Id. at 522 (internal quotation marks omitted). Although ConAgra is not binding on this Court, it does raise concerns. However, the Second Circuit has interpreted Comcast to require only that "courts should examine the proposed damages methodology at the certification stage to ensure that it is consistent with the classwide theory of liability and capable of measurement on a class-wide basis.” In re U.S. Foodservice Inc. Pricing Litig., 729 F.3d 108, 123 n. 8 (2d Cir.2013). Thus, the Court declines to hold an expert, at the class certification stage, must describe his proposed methodologies in the level of detail required by ConAgra.

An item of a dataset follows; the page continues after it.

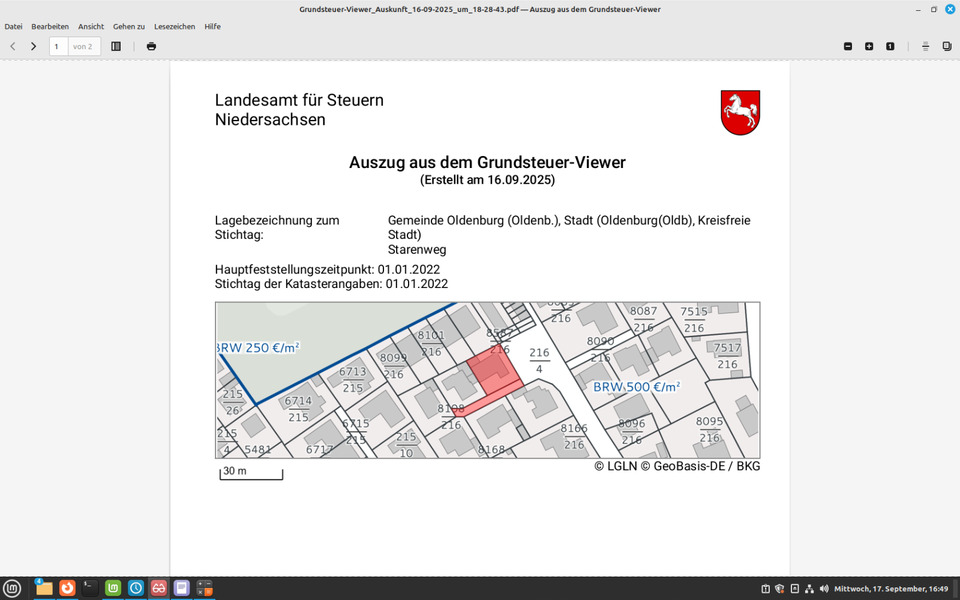Toggle continuous page scrolling mode
This screenshot has height=600, width=960.
coord(925,46)
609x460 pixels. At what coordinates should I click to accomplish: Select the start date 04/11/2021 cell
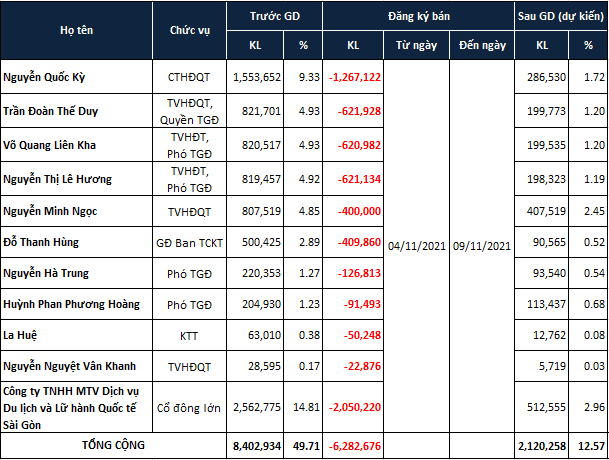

. Defendants further contend Dr. Weir errs in using wholesale figures to calculate damages under both the full compensatory damages and price premium damages models. Defendants argue Scotts only owes damages on units sold to consumers, and not on units that remained on retailers’ shelves. Defendants' point is well-taken; however, "[a] minor flaw in an expert’s reasoning or a slight modification of an otherwise reliable method will not render an expert’s opinion per se inadmissible.” Amorgianos v. Nat'l R.R. Passenger Corp., 303 F.3d 256, 267 (2d Cir.2002). Even if the use of wholesale figures is error, it does not render Dr. Weir's opinions inadmissible.